INSTRUCTION A:
Which usernames head the dated posts in the forum thread about rude comments on a posted picture?
INSTRUCTION B:
Carry on the forum thread about rude comments on a posted picture, starting right after its last shown line.
::: SELECTION :::
I poke fun at things, am generally sarcastic, and make light of heated debates simply to do just that, make light of it, get a few chuckling, and maybe things will simmer down and move on...just like buckster and fauxtographers recent internet banter.  Because its silly and they both have value to the site as a whole.

So I make fun of this experience too...to get a few chuckles...and folks move on.  Its usually best.  I ran a forum for 5 years and E-fights were always there, they always will be.  People will always get their feelings hurt, people will always not give a crap, and people will always enjoy the rest.  It's how it goes.  One thing I didn't stand for on my site was people bashing the site as a whole.  That sets a tone worse that that of which you are complaining about, I hope you can see that when you get done being mad I what I typed, because frankly...I'm right.  As an admin, I'd come down on you more for bashing the site than the members for being people...'cause that's what they are...people.  The internet is a big place...no one has to be here.  It's tough running a site, even with a staff full of mods.  They can't be everywhere always.  It's impossible.  I'm sure this will be shut down soon as it is pretty much a pointless thread now, as you're taking a joke/silly thread and turning it into a drama thread.

I have not been here long, but I can say this with all certainty.  This site does not condone or encourage people being assholes to others for the sake of their own gain.  Surely a blind man can see that.


/rant


----------



## Buckster (May 31, 2012)

In before lock.


----------



## cardonalj (May 31, 2012)

suprised it isnt locked yet....lol


----------



## Ernicus (May 31, 2012)

Buckster said:


> In before lock.



Troll


----------



## The_Traveler (May 31, 2012)

I don't look at which forum a picture is posted in and so I didn't understand the number of truly unpleasant and rude comments that were then defended.

It may have been posted in the wrong forum.
It may be someone who is just starting and trying to make it as a pro.

Why not just be civil and respond to the image?

In reference the picture.
I think there is too much extraneous stuff and that stuff is too bright.
You need to crop this to make the children larger and more important in the frame and then darker the bright areas to keep them from drawing the eye


----------



## GeorgieGirl (May 31, 2012)
::: SUPPLIED INFORMATION :::
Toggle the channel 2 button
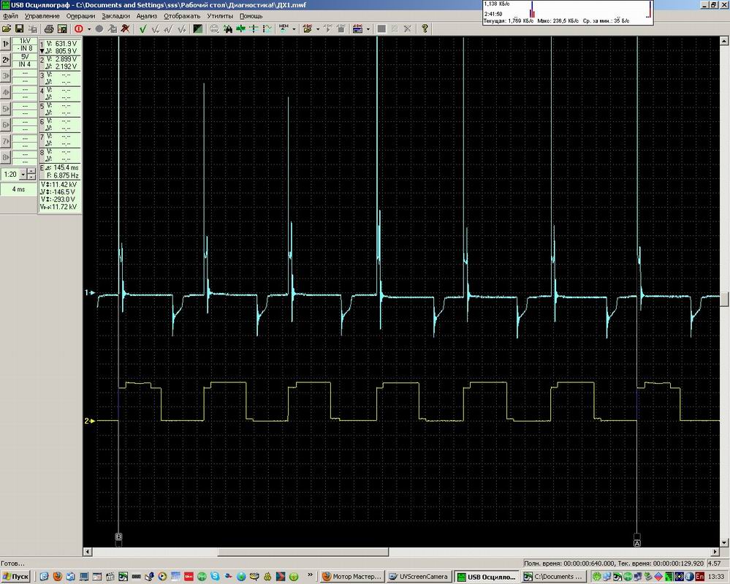 pyautogui.click(x=6, y=59)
:::
WRITTEN RESPONSE A:
Buckster, cardonalj, Ernicus, The_Traveler, GeorgieGirl

WRITTEN RESPONSE B:
Ernicus said:


> I don't think it was because she posted in the Professional Thread as you referred to many times in your little tantrum there Georgiegirl, IMO it was that she carried and presenter herself as a professional.  That's the difference to me.
> 
> I don't post in there.  Why?  'cause I'm not a pro and don't really have any business too.  I read to learn.  Nor, do I carry myself as a pro or sell my wares...or I would get the same sort of banter.
> 
> ...



If you had any idea, any idea at all at what Bullying is, what the characteristics, the justifications, the excuses and the actions are, the large portion of your comments would indicate that you indeed mght be a Bully yourself.


----------



## Ernicus (May 31, 2012)

and if you had any idea of what "diversion" is, you would not have posted that.  Nice try.  How about this...how about we go and take some pictures?  Yay pictures.  I'm in.


----------



## Dominantly (May 31, 2012)

I just got caught up.
I opened this thread last night, saw the photo, thought it was kind of sad for a favorite from a wedding, but just closed the thread because I had nothing good to say. I opened it today and read through after seeing how many comments it had, kinda like blood in the water.

I get irritated when I open a wedding thread and see it was some new hack that charged for terrible photos from such an important event.
I don't have any real problem with someone who does it because a friend has asked and has no other options, but to market yourself in such a way is negligent in my opinion.

Maybe they learn something from some creative asschewing, and think it out next time.


----------



## GeorgieGirl (May 31, 2012)

How exactly did she market herself that was negligent? I'm not seeing how she explained she did that. Or that she should have gotten an asscheewing.


----------



## The_Traveler (May 31, 2012)

Ernicus said:


> .but again...this is the net...and *find me a site that doesn't have that.  You won't.  *



You are wrong.
I know of at least one - Nikongear.  
On the average, much better photographers and much more civil.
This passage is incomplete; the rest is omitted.